新型コロナウイルスの感染拡大により自販機が復活しつつある。自販機は非接触・非対面時代に最適な流通窓口として再評価され始めたのだ。最近、新しく登場した自販機はモノのインターネット(IоT)と情報通信技術(ICT)を適用した進化型だ。国内には精肉自販機、アイスクリーム自販機が続々登場した。精肉自販機は新型コロナ禍以後の売り上げが30%も増加し、機械設置の問い合わせも2倍以上増えたという。酒類の自販機もすぐに登場する見通しだ。消費者が成人認証を行って物品を取り出すと、人工知能(AI)が自動決済する方式だ。
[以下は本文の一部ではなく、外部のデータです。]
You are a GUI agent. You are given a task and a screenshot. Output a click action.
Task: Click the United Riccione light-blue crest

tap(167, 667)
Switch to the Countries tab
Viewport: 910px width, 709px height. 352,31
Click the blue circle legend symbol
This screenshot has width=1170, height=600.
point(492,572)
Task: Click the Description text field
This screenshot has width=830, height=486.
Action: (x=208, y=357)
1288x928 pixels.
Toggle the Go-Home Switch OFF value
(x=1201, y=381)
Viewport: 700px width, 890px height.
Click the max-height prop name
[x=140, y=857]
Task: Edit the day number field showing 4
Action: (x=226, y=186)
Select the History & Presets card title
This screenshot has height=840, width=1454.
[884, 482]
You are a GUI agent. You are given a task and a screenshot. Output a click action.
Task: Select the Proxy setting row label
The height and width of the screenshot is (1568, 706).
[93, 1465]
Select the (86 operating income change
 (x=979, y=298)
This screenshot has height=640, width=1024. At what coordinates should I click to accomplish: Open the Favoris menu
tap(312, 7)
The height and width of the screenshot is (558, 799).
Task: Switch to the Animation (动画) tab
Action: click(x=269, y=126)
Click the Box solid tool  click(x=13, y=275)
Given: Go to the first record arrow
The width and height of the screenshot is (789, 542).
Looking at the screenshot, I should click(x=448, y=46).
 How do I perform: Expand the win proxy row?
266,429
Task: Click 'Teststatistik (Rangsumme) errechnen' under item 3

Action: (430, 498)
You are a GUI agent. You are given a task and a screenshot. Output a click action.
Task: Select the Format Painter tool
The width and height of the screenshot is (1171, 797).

“自販機天国”日本では接触を最小化するために手で触れずに足で操作する自販機がお目見えした。電子マネーや非接触式の決済機能を導入した自販機も登場した。機械の誤作動や現地の小売り商圏の侵害問題などは解決しなければならない課題だが、自販機市場は当分の間、再び成長するものと見られる。市場調査機関のリサーチ・アンド・マーケットはスマート自販機のグローバル市場規模が27年には170兆ウォンに達するものと展望している。新型コロナによる非対面時代に泣かされている企業が自販機を通してでも活路を見いだしてほしいものだ。
(10月20日付)
※記事は本紙の編集方針とは別であり、韓国の論調として紹介するものです。